Directions -> Please restate the part that opens with the line containing "This screenshot has height=774, width=671." and closes with the line containing "Action: (87, 310)", swapping "Category" for "Priority" and keeping everything else as is. Leave the pictures out of your answer.
━━━━━ Material shown
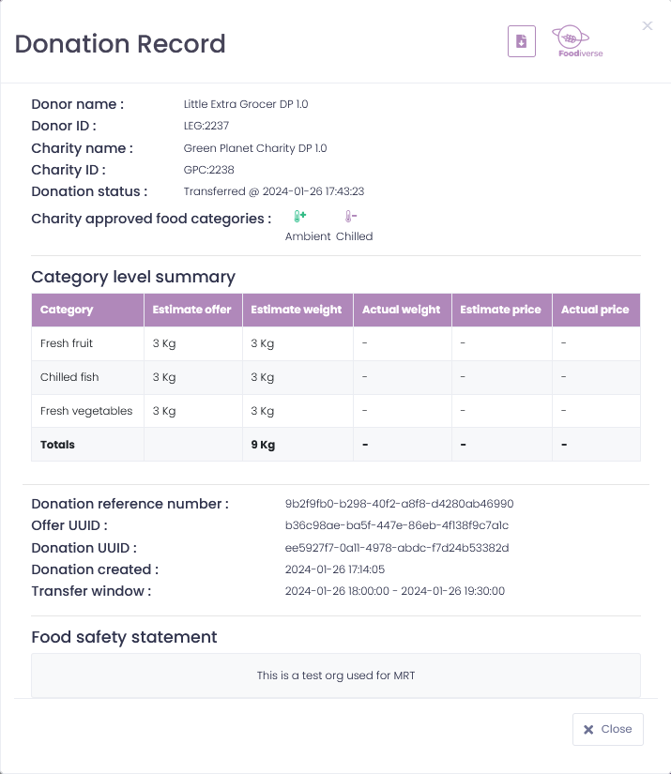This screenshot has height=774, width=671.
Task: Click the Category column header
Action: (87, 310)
━━━━━━━━━━
━━━━━ Material shown
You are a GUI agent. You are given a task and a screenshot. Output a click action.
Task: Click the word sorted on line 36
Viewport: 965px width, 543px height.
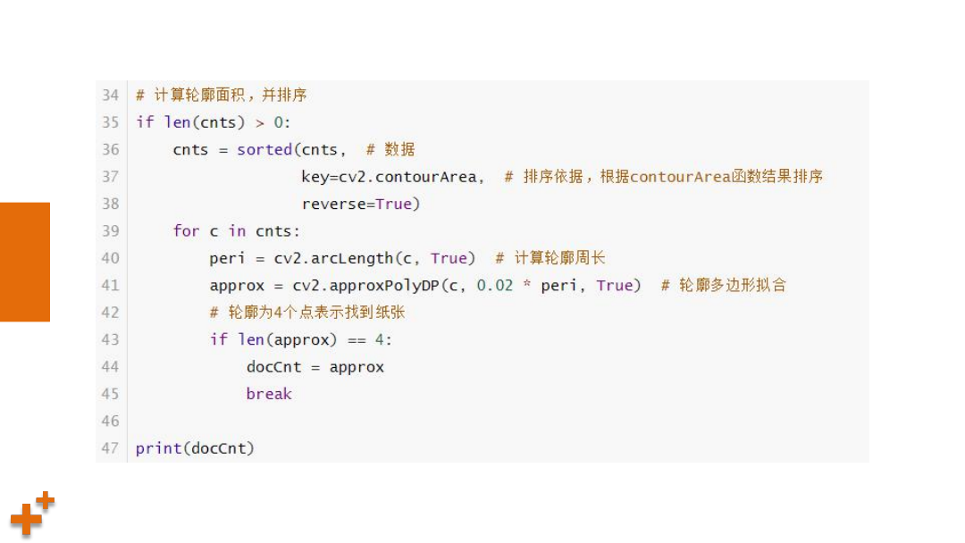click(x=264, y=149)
━━━━━━━━━━
Expected answer ->
This screenshot has height=774, width=671.
Task: Click the Priority column header
Action: (87, 310)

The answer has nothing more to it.